Les dirigeants du groupe se laissent convaincre d’investir 625 millions de francs dans une nouvelle chaîne de fabrication. Le nouveau patron du groupe, Jacques Calvet (décédé en 2020 à l’âge de 88 ans), tout juste arrivé de la BNP en 1982, persuade ses banquiers de financer le lancement. Les premiers exemplaires seront produits à Mulhouse. Devant le succès du petit modèle, d’autres sortiront des chaînes à Sochaux, Poissy et à Villaverde (Espagne).
Triomphe immédiat
Car le triomphe est immédiat : dès le premier jour, les clients se ruent dans les concessions.
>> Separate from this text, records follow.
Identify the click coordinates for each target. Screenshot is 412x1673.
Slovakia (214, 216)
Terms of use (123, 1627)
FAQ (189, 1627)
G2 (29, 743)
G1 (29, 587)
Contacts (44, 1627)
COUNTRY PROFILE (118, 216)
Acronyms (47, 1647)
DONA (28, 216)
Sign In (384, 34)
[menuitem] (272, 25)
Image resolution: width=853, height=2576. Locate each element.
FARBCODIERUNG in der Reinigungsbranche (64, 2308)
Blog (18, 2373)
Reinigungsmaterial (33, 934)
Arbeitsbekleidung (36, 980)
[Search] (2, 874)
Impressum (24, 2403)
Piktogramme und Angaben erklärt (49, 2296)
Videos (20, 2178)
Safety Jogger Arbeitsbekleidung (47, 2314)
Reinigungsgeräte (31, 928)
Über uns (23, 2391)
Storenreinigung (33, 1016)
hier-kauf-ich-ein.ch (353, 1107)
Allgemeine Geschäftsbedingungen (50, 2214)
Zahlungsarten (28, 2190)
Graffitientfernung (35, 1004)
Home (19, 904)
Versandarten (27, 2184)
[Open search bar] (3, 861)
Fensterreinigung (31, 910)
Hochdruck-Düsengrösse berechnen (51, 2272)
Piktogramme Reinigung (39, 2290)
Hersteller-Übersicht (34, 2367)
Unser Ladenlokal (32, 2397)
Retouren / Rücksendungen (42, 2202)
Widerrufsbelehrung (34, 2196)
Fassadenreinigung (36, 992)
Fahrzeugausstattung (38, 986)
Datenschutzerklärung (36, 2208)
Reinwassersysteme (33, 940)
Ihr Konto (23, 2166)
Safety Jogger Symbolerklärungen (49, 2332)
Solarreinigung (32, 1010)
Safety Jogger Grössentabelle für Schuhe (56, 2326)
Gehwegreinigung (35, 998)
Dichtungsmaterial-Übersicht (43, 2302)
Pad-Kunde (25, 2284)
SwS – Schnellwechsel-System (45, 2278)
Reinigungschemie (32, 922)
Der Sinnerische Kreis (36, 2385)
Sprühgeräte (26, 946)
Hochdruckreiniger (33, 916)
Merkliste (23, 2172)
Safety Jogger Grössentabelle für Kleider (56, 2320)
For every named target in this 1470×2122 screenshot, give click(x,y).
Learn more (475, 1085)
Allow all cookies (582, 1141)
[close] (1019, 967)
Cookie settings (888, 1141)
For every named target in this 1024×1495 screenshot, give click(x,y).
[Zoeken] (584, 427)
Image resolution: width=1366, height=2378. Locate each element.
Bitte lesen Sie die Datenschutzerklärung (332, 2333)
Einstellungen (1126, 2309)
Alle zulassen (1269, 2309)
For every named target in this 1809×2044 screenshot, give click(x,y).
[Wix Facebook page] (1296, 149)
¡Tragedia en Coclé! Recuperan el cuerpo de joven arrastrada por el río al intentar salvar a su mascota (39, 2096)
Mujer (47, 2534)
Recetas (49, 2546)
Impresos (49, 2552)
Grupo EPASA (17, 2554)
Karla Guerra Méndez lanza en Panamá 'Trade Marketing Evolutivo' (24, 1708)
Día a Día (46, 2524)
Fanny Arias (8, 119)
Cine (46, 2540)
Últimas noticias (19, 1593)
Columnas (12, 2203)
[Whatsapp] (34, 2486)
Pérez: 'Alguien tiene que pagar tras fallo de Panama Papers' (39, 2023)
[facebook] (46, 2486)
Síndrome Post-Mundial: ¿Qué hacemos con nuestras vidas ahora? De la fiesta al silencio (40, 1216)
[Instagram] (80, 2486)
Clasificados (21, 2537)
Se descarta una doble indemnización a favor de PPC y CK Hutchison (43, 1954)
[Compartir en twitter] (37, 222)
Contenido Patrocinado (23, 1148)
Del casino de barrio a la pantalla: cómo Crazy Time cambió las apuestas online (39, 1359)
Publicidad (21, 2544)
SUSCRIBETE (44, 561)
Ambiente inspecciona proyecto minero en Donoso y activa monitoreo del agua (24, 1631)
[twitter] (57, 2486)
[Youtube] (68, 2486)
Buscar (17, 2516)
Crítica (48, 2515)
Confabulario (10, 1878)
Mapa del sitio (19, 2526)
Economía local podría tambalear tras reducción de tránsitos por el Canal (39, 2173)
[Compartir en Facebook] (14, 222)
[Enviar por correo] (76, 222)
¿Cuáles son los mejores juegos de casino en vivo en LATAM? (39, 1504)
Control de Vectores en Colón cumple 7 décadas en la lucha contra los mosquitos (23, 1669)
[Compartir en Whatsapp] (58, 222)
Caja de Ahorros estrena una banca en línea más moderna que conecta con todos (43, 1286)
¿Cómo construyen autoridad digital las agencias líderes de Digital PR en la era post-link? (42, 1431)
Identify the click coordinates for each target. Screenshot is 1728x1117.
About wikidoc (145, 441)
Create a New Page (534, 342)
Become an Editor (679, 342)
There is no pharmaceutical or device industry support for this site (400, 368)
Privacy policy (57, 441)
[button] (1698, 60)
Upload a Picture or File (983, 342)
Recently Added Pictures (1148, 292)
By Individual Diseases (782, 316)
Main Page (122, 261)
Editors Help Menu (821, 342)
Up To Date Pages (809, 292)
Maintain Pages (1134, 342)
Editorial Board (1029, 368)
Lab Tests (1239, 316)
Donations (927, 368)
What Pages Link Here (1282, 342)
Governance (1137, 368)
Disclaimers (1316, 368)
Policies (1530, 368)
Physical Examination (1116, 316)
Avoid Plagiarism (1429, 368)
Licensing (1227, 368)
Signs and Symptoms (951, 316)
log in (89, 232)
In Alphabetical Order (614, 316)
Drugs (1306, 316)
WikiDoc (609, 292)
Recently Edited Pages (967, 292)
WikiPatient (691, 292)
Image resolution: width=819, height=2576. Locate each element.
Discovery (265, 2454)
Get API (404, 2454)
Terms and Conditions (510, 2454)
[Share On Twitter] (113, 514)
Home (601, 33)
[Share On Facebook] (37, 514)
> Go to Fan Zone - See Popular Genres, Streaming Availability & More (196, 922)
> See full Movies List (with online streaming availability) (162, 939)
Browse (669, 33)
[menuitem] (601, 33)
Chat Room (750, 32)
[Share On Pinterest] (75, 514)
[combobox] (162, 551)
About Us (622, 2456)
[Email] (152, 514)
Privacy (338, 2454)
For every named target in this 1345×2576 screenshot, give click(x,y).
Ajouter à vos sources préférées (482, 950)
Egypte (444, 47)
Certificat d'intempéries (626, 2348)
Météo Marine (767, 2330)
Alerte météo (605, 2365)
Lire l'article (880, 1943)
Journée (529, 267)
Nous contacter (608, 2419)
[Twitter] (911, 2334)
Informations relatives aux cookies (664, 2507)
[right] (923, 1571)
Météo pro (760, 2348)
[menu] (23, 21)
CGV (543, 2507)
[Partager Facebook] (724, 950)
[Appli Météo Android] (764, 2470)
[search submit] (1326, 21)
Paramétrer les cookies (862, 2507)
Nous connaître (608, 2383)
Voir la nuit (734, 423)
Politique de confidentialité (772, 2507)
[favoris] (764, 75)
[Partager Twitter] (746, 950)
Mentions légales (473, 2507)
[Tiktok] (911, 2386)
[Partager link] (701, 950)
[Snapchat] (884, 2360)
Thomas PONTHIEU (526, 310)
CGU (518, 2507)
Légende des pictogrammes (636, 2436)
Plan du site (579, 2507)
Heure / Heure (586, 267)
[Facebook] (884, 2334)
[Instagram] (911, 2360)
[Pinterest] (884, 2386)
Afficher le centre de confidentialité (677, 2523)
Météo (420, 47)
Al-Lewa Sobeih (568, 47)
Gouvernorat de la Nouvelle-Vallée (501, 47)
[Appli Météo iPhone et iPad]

Anticipant la demande, Peugeot leur avait livré des dizaines de milliers d’exemplaires depuis le début de la fabrication en novembre 1982. La veille, Peugeot avait lancé son modèle rallye T16, qui collectionnera les victoires.
“Tout ce qui se passe en compétition donne une aura à la voiture de tourisme”, se souvient M. Charpentier. La production battra au final les records du constructeur, avec 5,278 millions d’exemplaires écoulés entre 1983 et l’arrêt de la fabrication fin 1998. Peugeot fera mieux ensuite avec la 206, première héritière de la 205. De quoi faire rêver nombre de millenials qui ont grandi dans la 205 de leurs parents.
Aujourd’hui, certains n’hésitent pas à débourser plusieurs dizaines de milliers d’euros pour un modèle de collection. La 205 était d’ailleurs l’an dernier la voiture ancienne (plus de 30 ans d’âge) la plus vendue dans l’Hexagone, avec plus de 8 000 transactions, devant la 2CV, selon les chiffres du cabinet NGC-Data publiés fin janvier par L’Argus (lire notre article). D’autres font retaper à prix d’or leur modèle familial dans l’atelier ouvert par Peugeot juste à côté du musée. C’est le cas d’une version “Griffe”, une série limitée produite à 1. 00 exemplaires, que l’atelier rénove pour pouvoir l’exposer au musée: “ça représente 2 000 heures de travail. Au moins 90% des pièces sont d’origine”, explique le patron de l’atelier Eric Barthelat. Pas question pour autant de ressusciter la 205, comme d’autres marques comme Fiat ou VW ont pu le faire avec leurs modèles mythiques. “La 205 appartient à son temps”, tranche M. Charpentier.